**The exercise**. Rewrite all of the data below as a numbered list with one line per item, skipping blank lines and leaving the pictures out.

^^^^^^^^^^^^^^^^

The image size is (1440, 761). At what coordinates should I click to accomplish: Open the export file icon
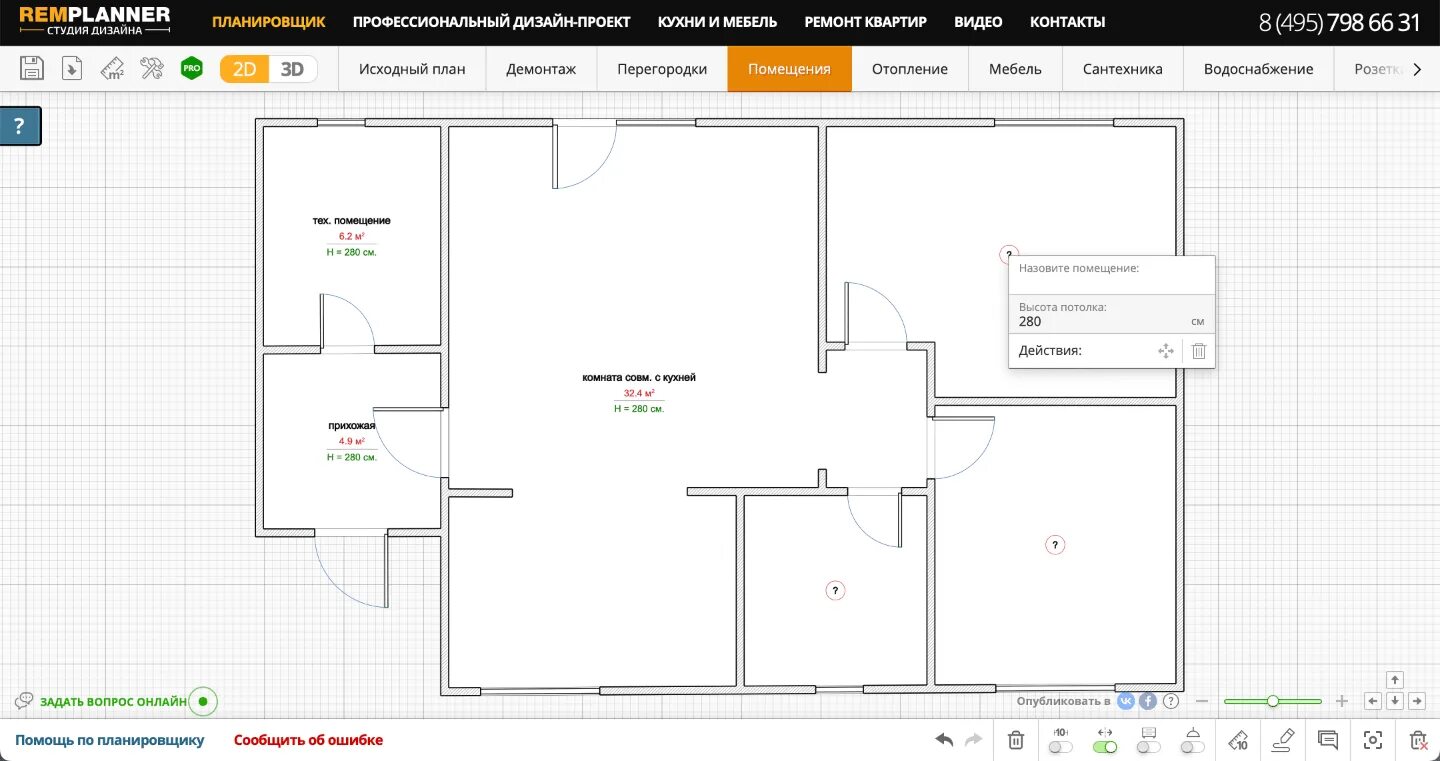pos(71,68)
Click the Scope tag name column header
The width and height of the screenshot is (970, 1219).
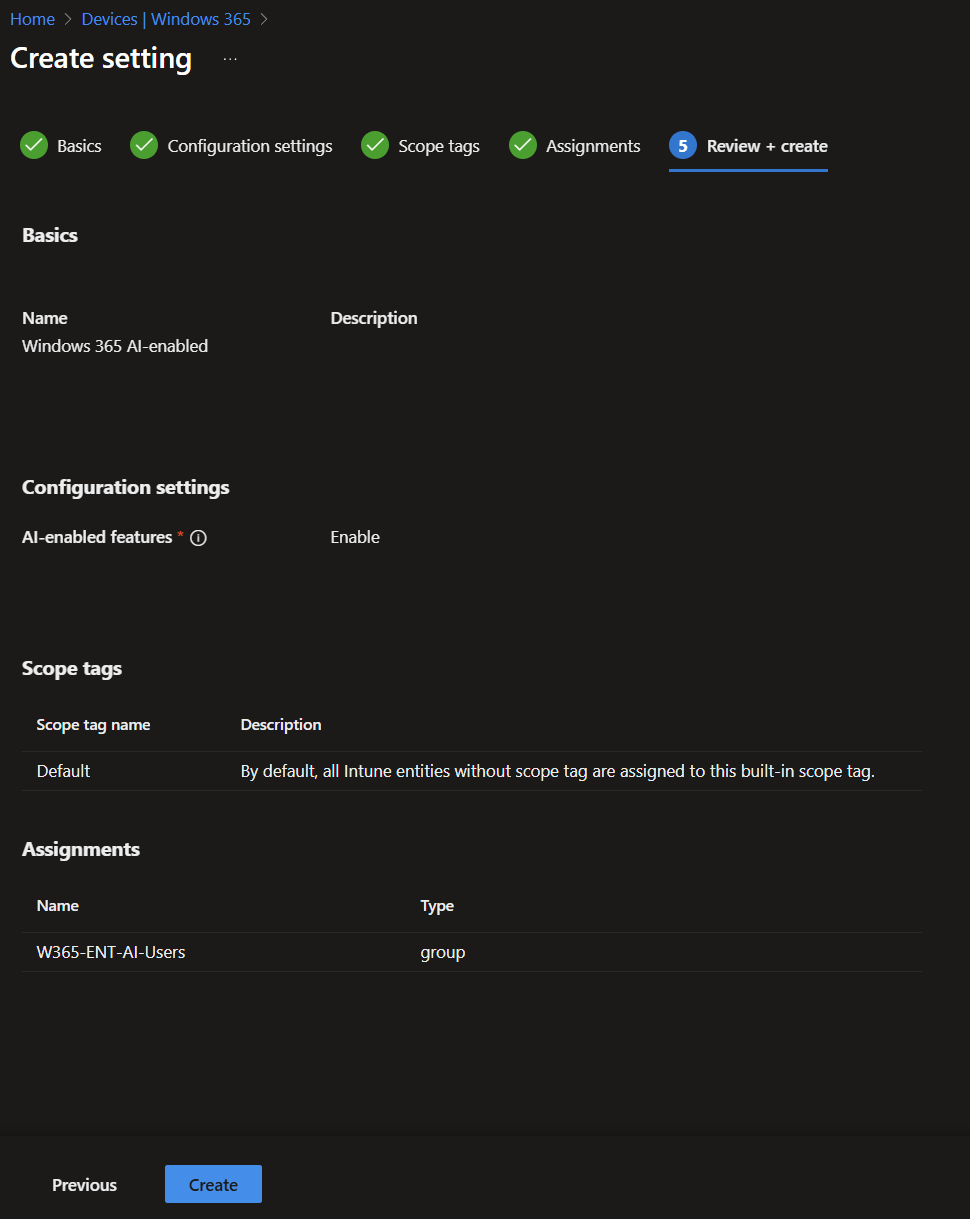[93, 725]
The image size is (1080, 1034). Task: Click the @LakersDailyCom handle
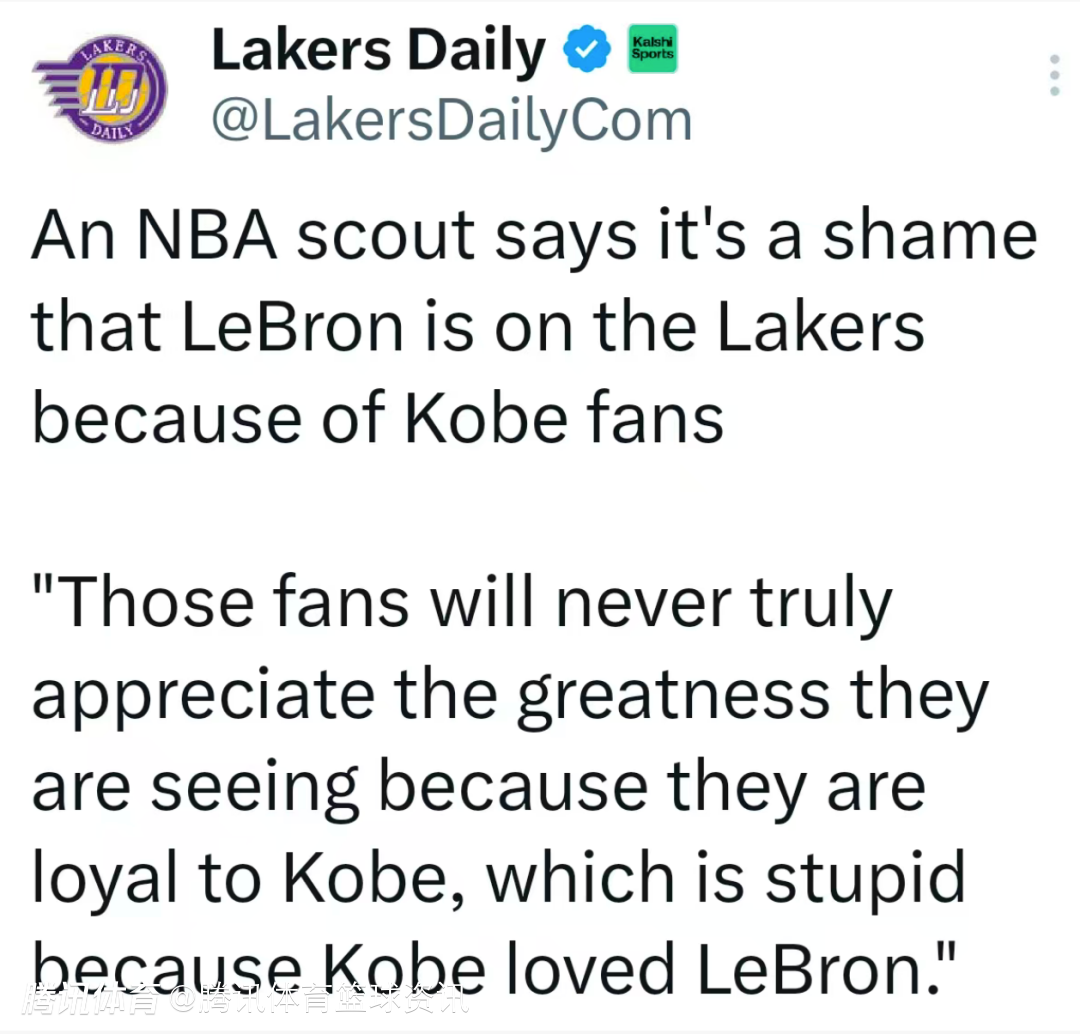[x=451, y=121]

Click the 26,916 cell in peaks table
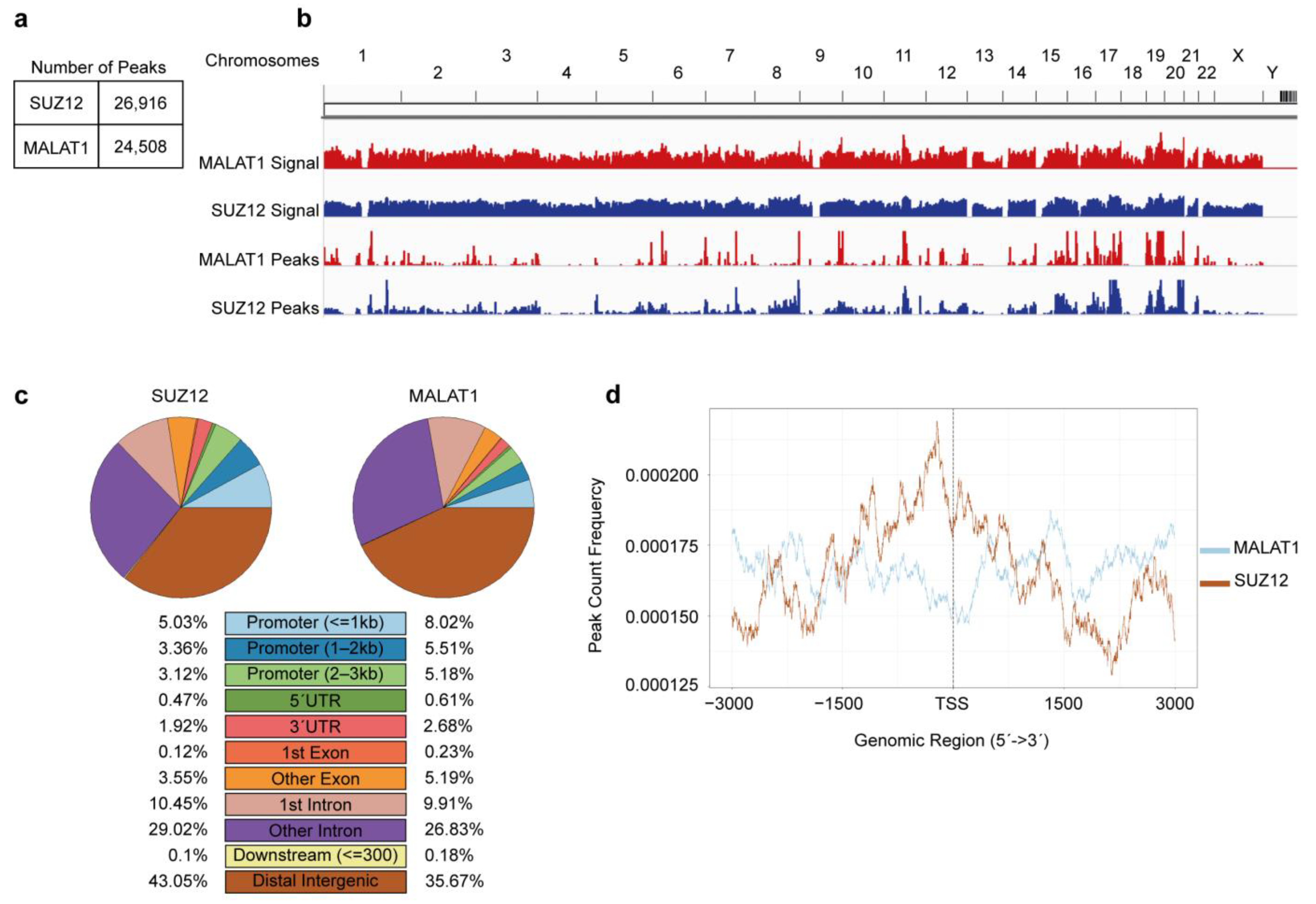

^^^^^^^^^^^^^^^^

**Response to this exercise**.
1. The image size is (1440, 761). At what coordinates should I click to accomplish: Open the export file icon
2. pos(71,68)
3. Click the Scope tag name column header
4. The width and height of the screenshot is (970, 1219).
5. [93, 725]
6. The image size is (1080, 1034). Task: Click the @LakersDailyCom handle
7. [x=451, y=121]
8. Click the 26,916 cell in peaks table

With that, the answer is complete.